EXCERPTED TEXT:
Found in San Antonio TX, area. Looks a little like a mini Tribble!
Maybe 1 1/2 inches long and fat. Got around pretty quickly, and never was still, other than when it stopped for a drink where the stone was wet, from my watering the potted plants.
I always assume fuzzy caterpillar, not good to touch. But I don’t destroy anything (well maybe mosquitoes and fleas, and ticks on pets). 🙂 Any ideas on this fuzzy fellow? I could find nothing like him anywhere I looked in books or online.
You have a caterpillar or the larva of one of the flannel moths.
It is probably the Southern flannel moth caterpillar or Puss caterpillar as Denise suggests, but species is hard to be sure from a photo.
There are multiple generations of these moths in the south where you live. They are found in woodland areas and feed on a wide range of woody plants including apple, almond, birch, elm, hackberry ,oak, orange, pecan, persimmon, sycamore, and rose.
This caterpillar can sting with its venomous hairs. It is said that the sting starts a couple of minutes after contact from the spines on the side of the caterpillar. Pain and itchy burning occurs followed by the spot turning red and in a few more minutes small blisters appear. The blisters last several minutes with the itching lasting several hours and the redness lasts a day or more. People sensitive to insect stings should seek medical attention.
To reduce pain and irritation use tape to pull out some of the broken spines in the sting area. Washing the area thoroughly with soap and water and as some suggest, poultices of potato or ginger root may help remove some of the irritating venom.
Prompt application of an ice pack or baking soda may help to reduce pain and prevent swelling. Antihistamine drugs, used for other insect stings, are reportedly ineffective.

SUPPLIED MATERIAL:
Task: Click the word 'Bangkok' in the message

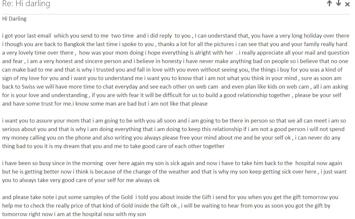Action: click(x=74, y=44)
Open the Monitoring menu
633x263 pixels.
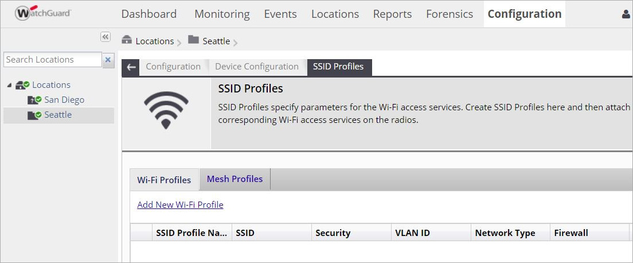tap(222, 14)
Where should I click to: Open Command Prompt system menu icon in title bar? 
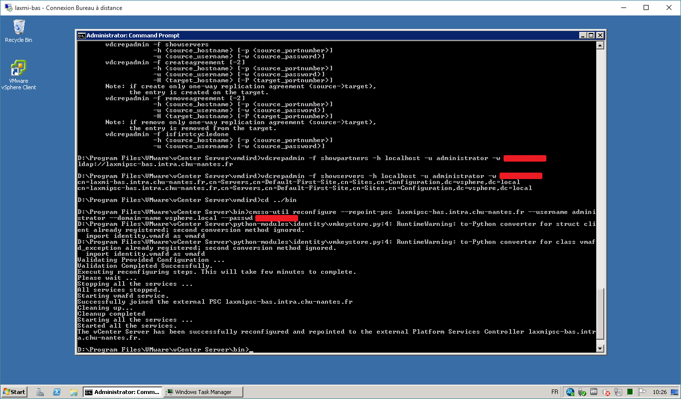(x=81, y=35)
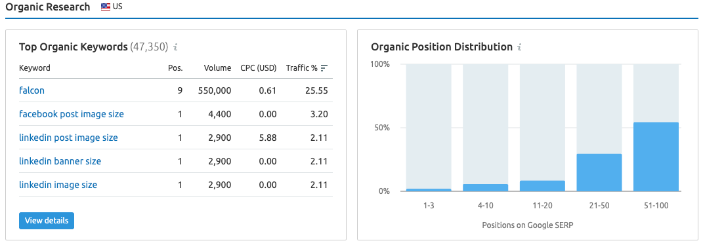
Task: Select the 21-50 positions bar
Action: pos(599,172)
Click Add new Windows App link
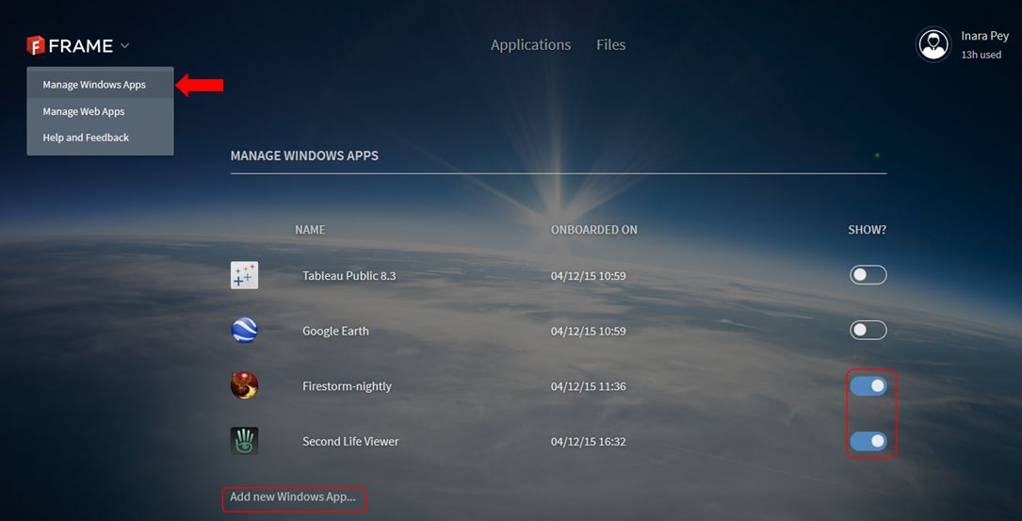The height and width of the screenshot is (521, 1022). [293, 497]
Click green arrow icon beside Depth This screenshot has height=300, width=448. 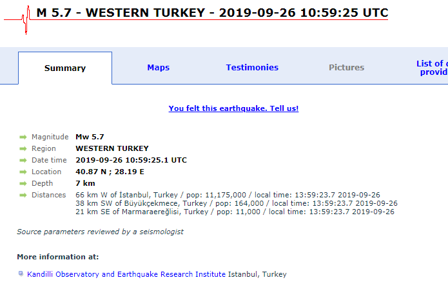coord(23,183)
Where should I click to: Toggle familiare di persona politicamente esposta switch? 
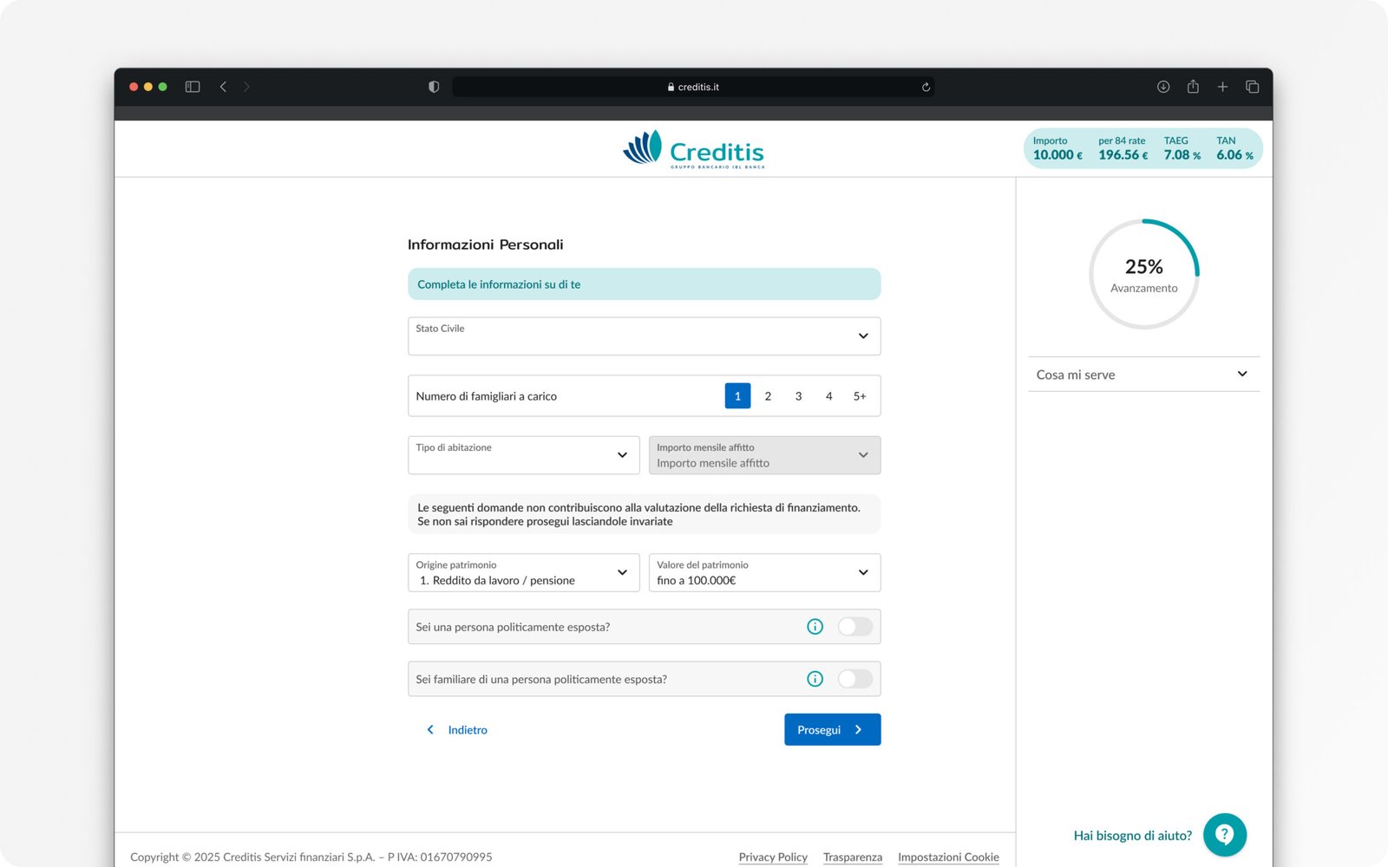point(854,679)
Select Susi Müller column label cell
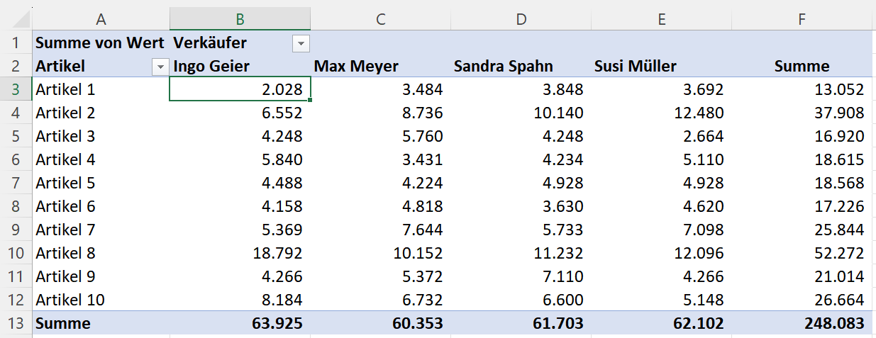 661,66
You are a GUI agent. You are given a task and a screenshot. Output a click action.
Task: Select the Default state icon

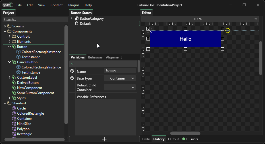(x=76, y=24)
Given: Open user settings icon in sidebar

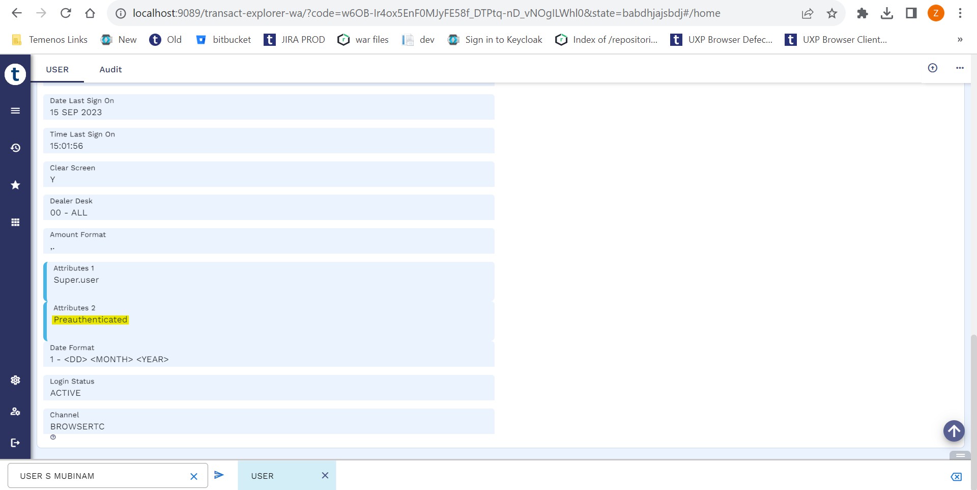Looking at the screenshot, I should 15,411.
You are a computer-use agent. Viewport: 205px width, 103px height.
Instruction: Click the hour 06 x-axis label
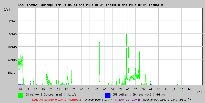point(128,89)
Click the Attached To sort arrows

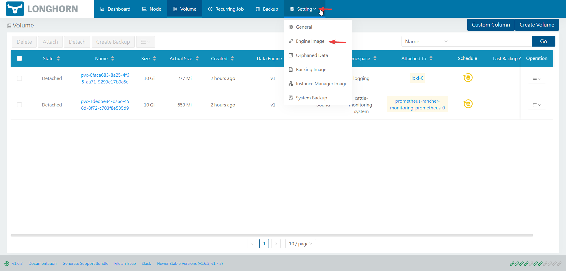click(431, 58)
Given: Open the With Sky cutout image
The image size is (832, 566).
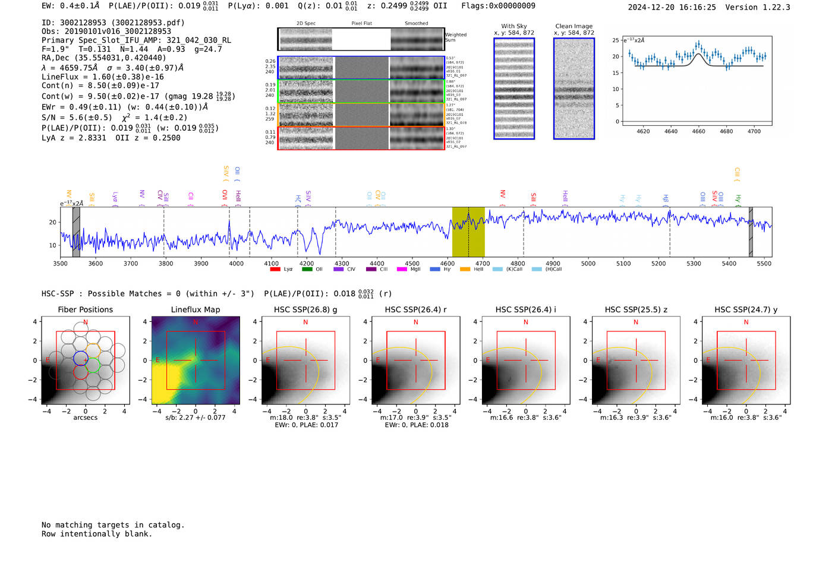Looking at the screenshot, I should click(514, 88).
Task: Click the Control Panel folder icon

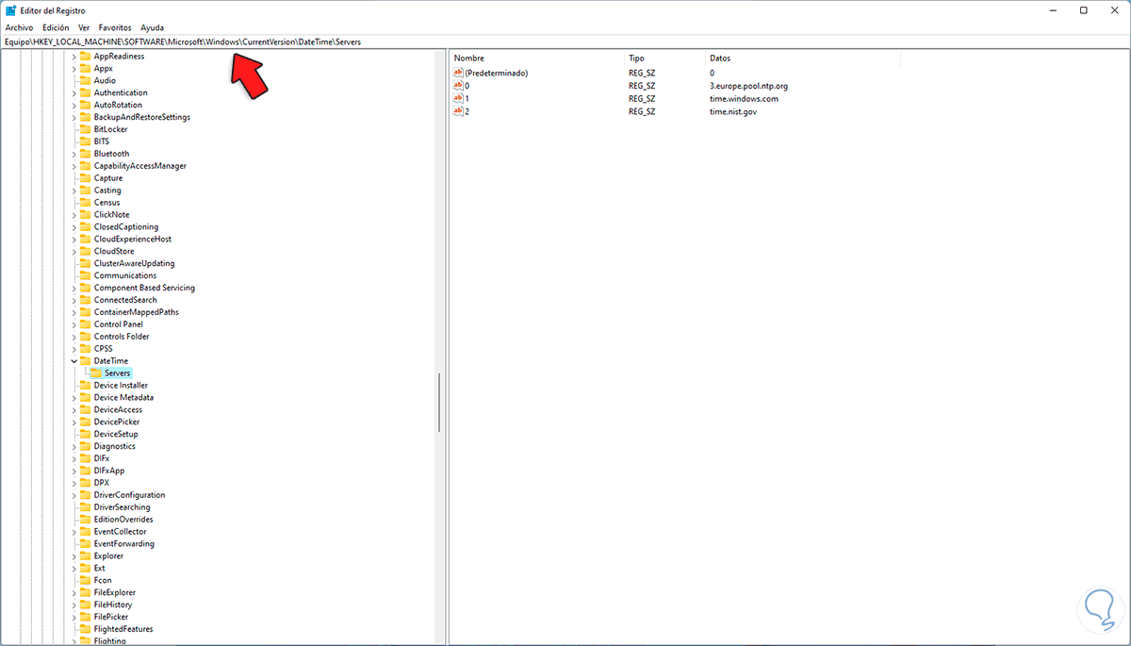Action: 85,323
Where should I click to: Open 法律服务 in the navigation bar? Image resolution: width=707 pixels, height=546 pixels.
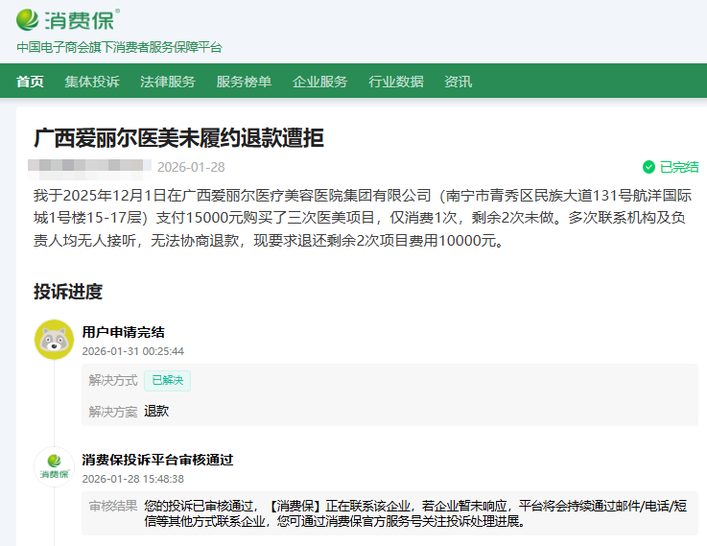tap(168, 82)

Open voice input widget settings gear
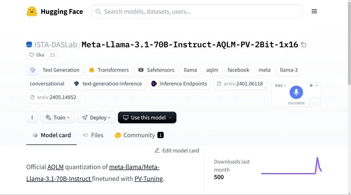(x=311, y=86)
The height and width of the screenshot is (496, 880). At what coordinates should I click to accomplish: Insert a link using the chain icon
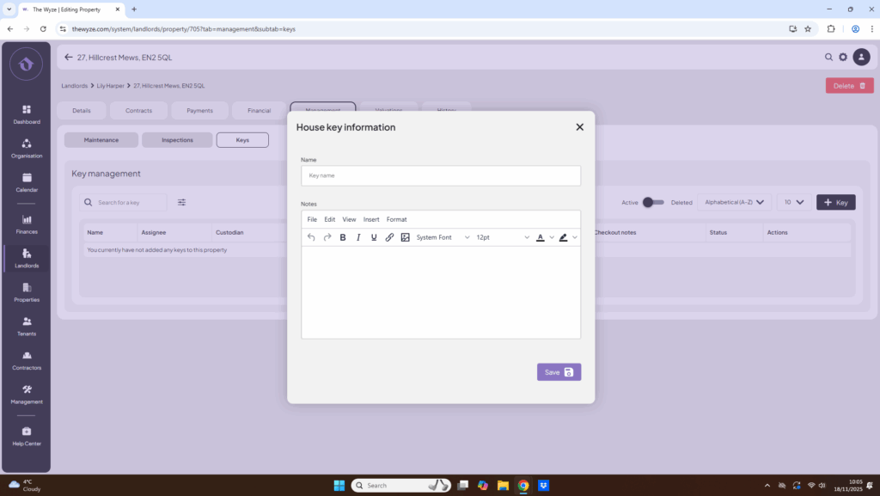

EXPLORE THE MATERIAL:
1. Rewrite the caterpillar text between "Maybe 1 1/2" and "books or online.", inclusive, replacing "potted plants" with "flower beds".
2. In the caterpillar text, list every kind of pest that the finder says they might destroy.

SOLUTIONS IN ORDER:
1.
Maybe 1 1/2 inches long and fat. Got around pretty quickly, and never was still, other than when it stopped for a drink where the stone was wet, from my watering the flower beds.
I always assume fuzzy caterpillar, not good to touch. But I don’t destroy anything (well maybe mosquitoes and fleas, and ticks on pets). 🙂 Any ideas on this fuzzy fellow? I could find nothing like him anywhere I looked in books or online.

2. mosquitoes, fleas, ticks on pets